Word and element locating data:
○ ○ ○

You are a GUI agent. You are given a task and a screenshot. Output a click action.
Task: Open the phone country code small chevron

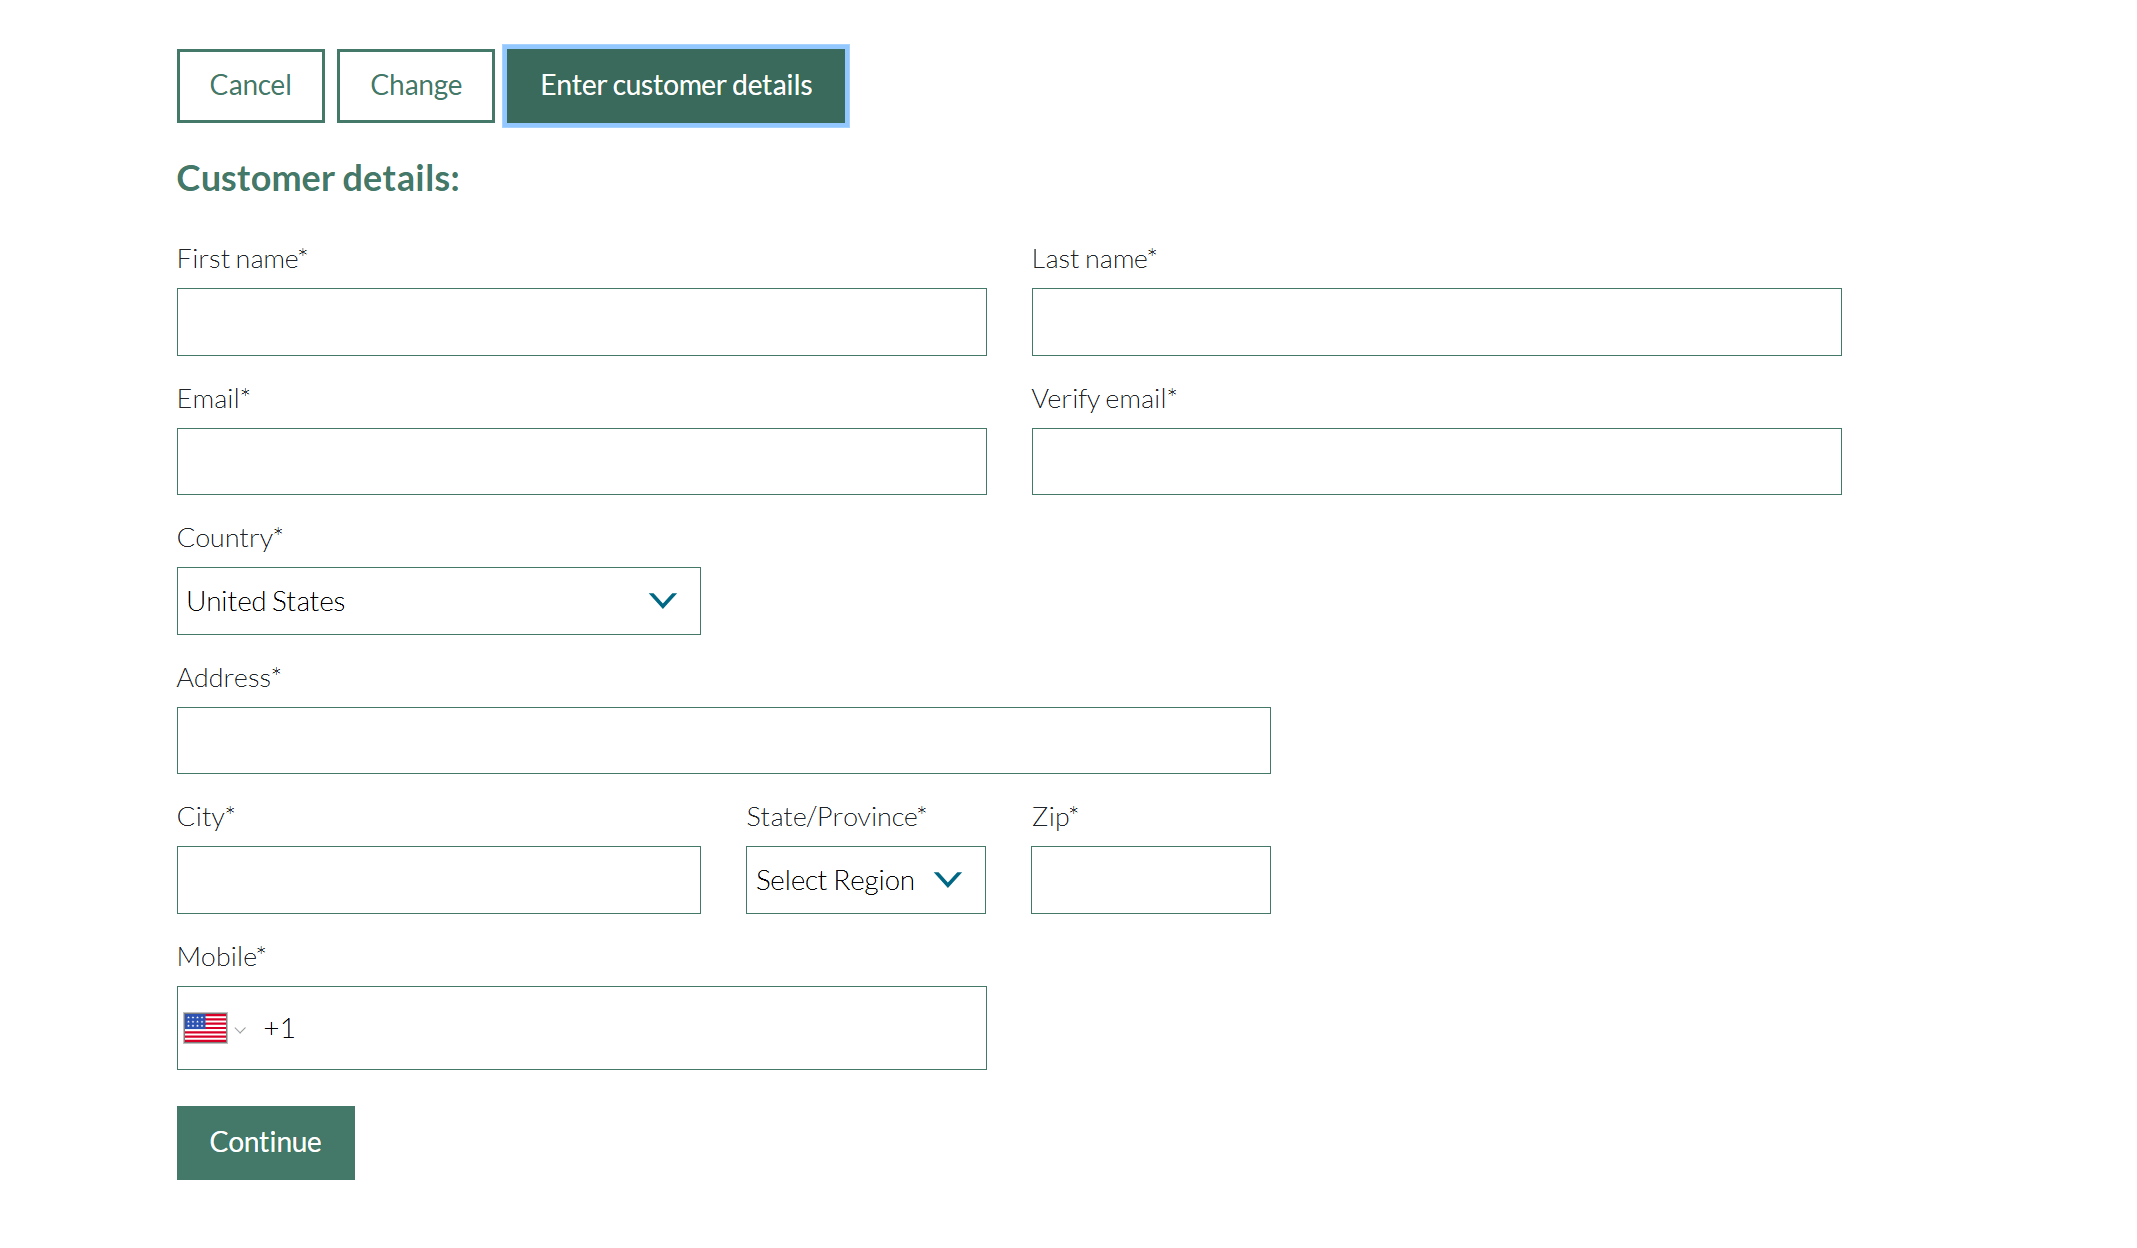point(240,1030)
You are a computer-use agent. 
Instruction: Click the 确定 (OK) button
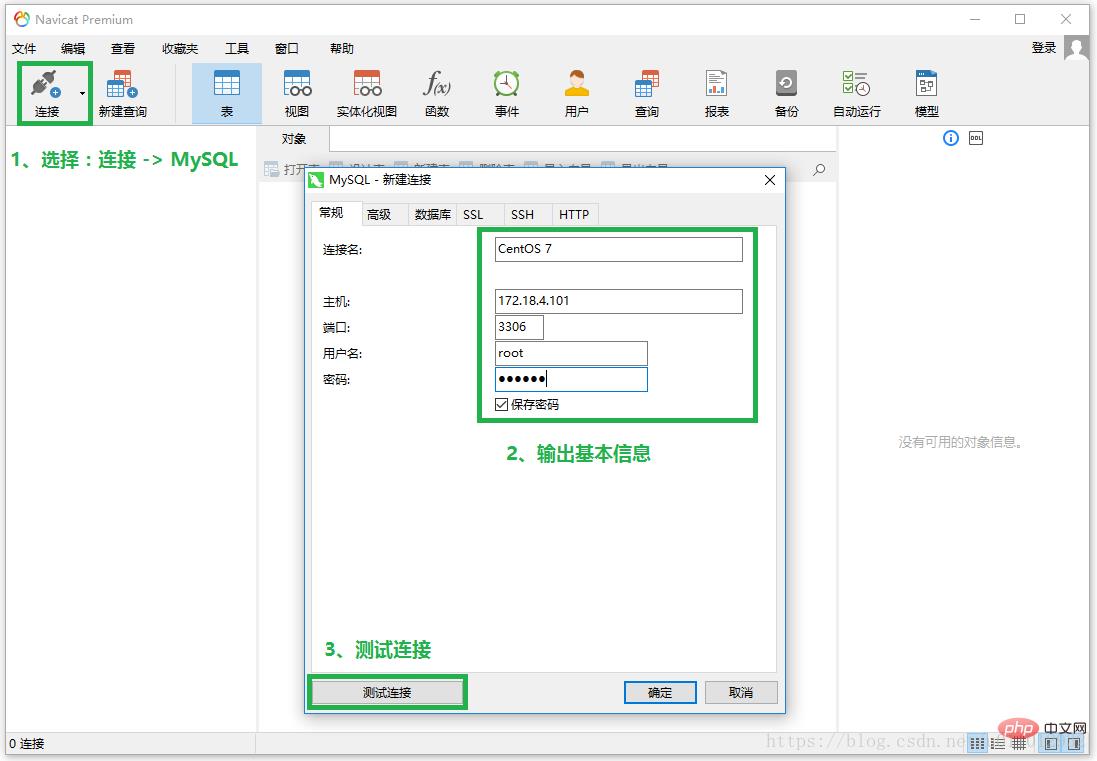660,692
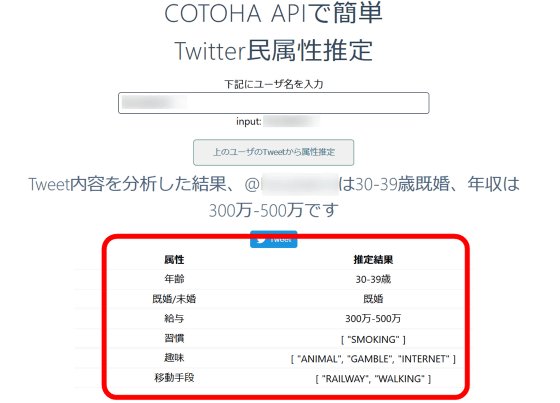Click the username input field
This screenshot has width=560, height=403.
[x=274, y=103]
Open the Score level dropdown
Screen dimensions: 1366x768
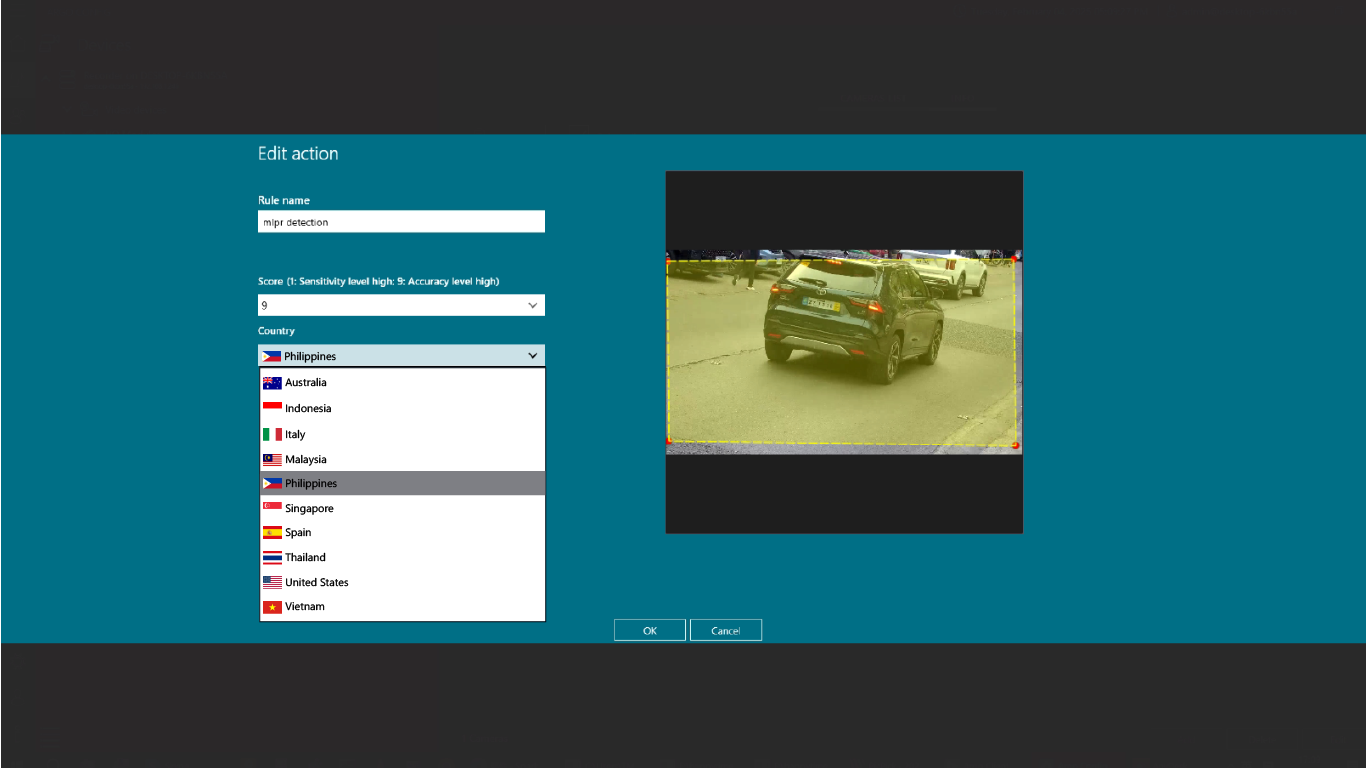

○ ○ ○

# Exercise description
Can you recast every line of these records as a Markdown table with the columns "Row" and "Line", skipping blank lines and leaving the pictures out?

# Answer in full
| Row | Line |
|---|---|
| 1 | You are a GUI agent. You are given a task and a screenshot. Output a click action. |
| 2 | Task: Open the phone country code small chevron |
| 3 | point(240,1030) |
| 4 | You are a computer-use agent.  |
| 5 | Instruction: Click the 确定 (OK) button |
| 6 | 660,692 |
| 7 | Click the username input field |
| 8 | This screenshot has width=560, height=403. |
| 9 | [x=274, y=103] |
| 10 | Open the Score level dropdown |
| 11 | Screen dimensions: 1366x768 |